With overall global economic growth slowing to a near standstill this year, 2009 will be the most challenging year for economies across the globe since World War II, according to an International Monetary Fund report released Jan 28.
The IMF, a global economic organization of 185 countries, said economic growth across the world will fall to just 0.5% in 2009 from 3.4% in 2008. Financial markets are expected to remain under stress - despite a cornucopia of credit-easing actions - until investors and consumers gain confidence that policy actions can help improve market conditions.
In advanced countries, including the United States, the euro-zone nations, Japan, Canada and the United Kingdom, gross domestic product is expected to shrink by 2%. IMF said a vicious cycle of plummeting asset values, decreasing household wealth and sinking consumer demand will result in the first contraction of total advanced economies` GDP in the post-World War II era.
Even booming emerging and developing economies are feeling the pains of the global recession. China, India, the Middle East and Brazil will grow a combined 3.25% in 2009, down considerably from 6.25% growth last year. Falling export demand, lower commodity prices and financial constraints will lead to the slowdown.
IMF said the global downturn won`t last too much longer, as 2010 should be much better. An anticipated recovery of the U.S. housing market in late 2009 should help support a recovery in the United States, and coordinated, sweeping financial market stimulus actions will help advanced economies grow 1.1% next year, according to IMF predictions.
For emerging economies, a stronger economic framework developed in recent years will help them avoid the shock of serious, painful declines of past recessions.
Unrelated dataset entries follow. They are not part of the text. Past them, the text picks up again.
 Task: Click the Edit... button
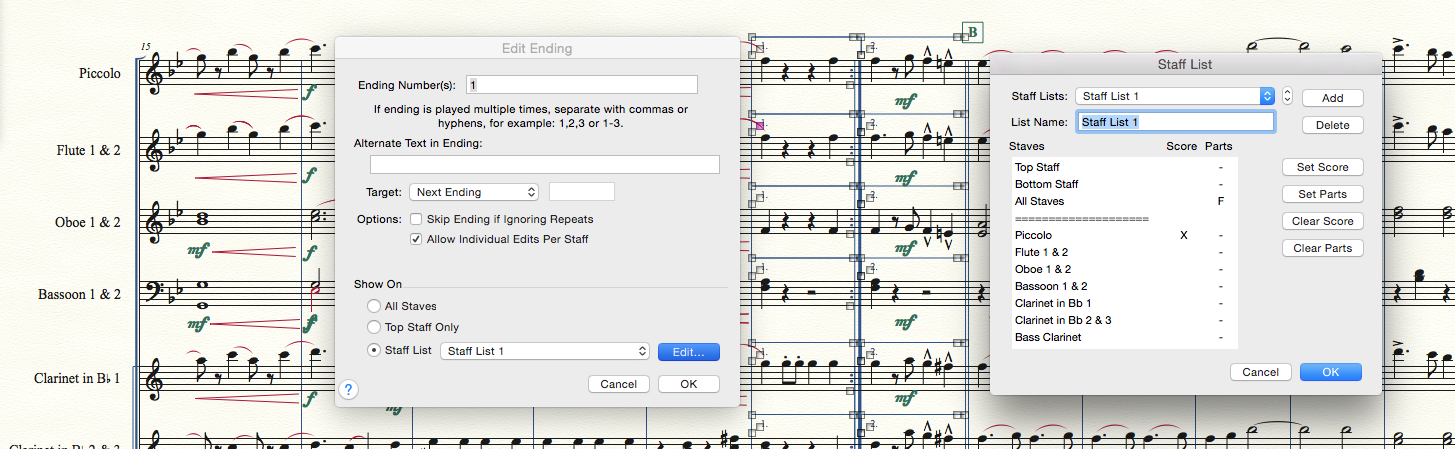688,351
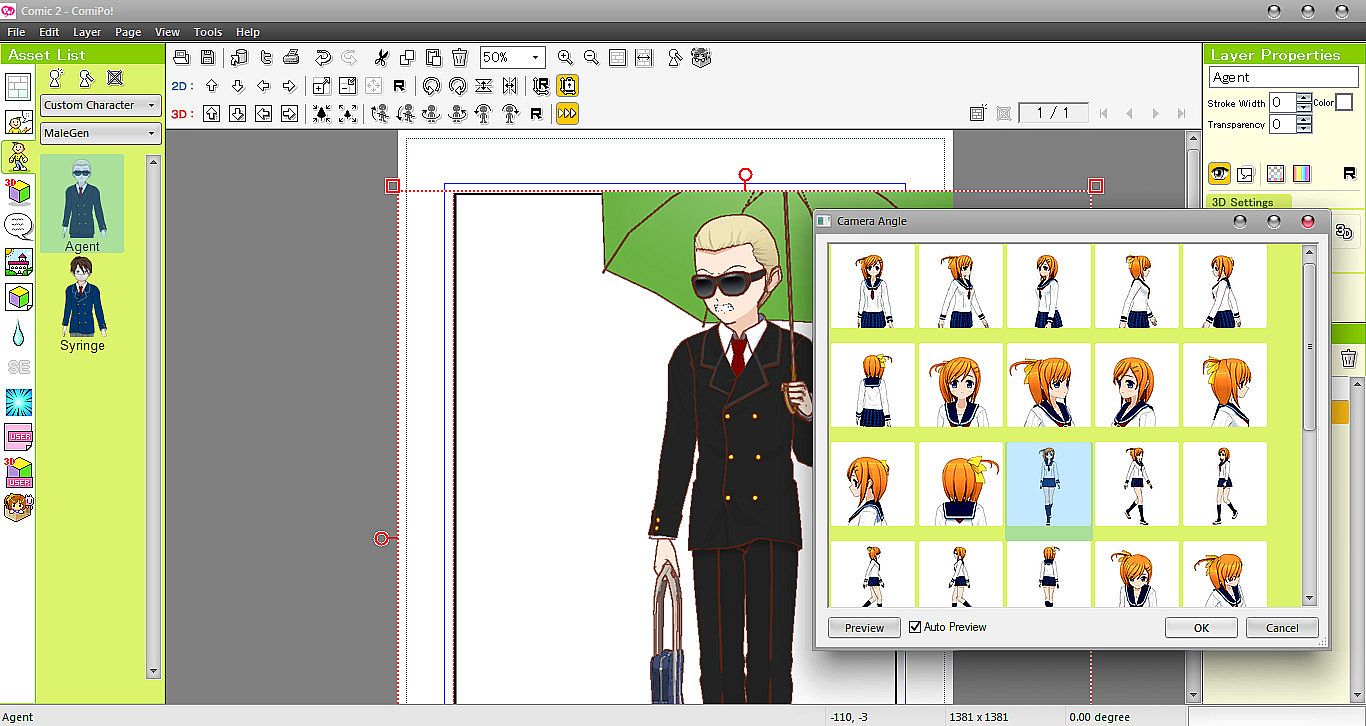The height and width of the screenshot is (726, 1366).
Task: Open the Layer menu
Action: [87, 32]
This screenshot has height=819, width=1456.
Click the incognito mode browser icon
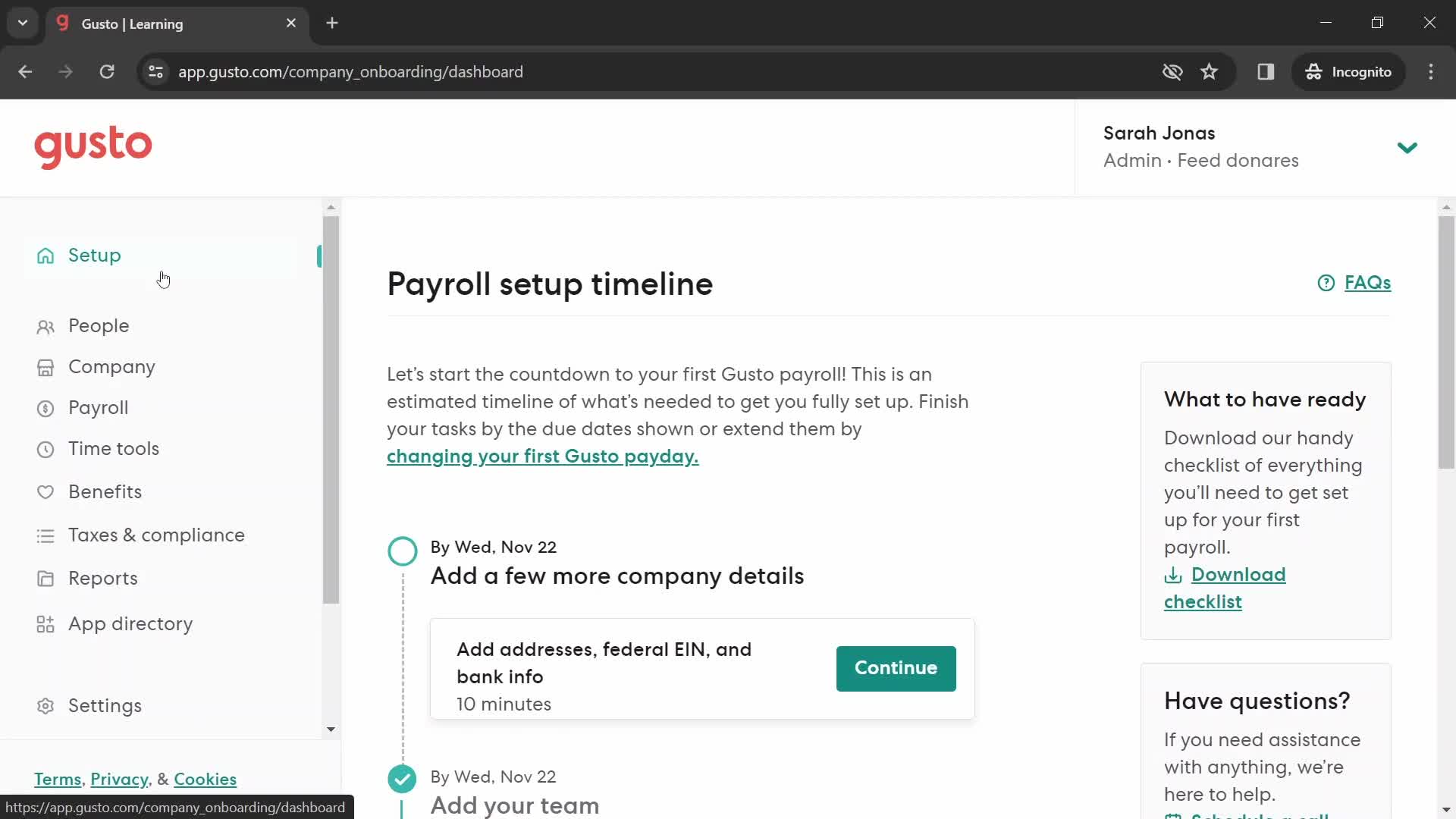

Developing economies, too, are better prepared to deal with the current recession than in than in years past, though high poverty levels and reliance on commodity exports will still sting throughout the downturn, said the report. To help reverse the economy`s course, several nations around the world with advanced economies have enacted fiscal stimulus plans, which could cost as much as 1.5% of advanced economies` GDP in 2009. The United States is currently considering a plan that would equal roughly 6% of its total economic output. The actions of those countries are expected to increase their debt levels to 7% of their GDP, up from 3.75% in 2008.
But the IMF said stimulus packages may not be enough. Countries around the globe should consider strong and complementary policy actions that help to fix the financial sector meltdown. IMF recommended a massive coordinated effort to buy up troubled assets, a policy that has received much attention in advanced economies but wavering support in recent months.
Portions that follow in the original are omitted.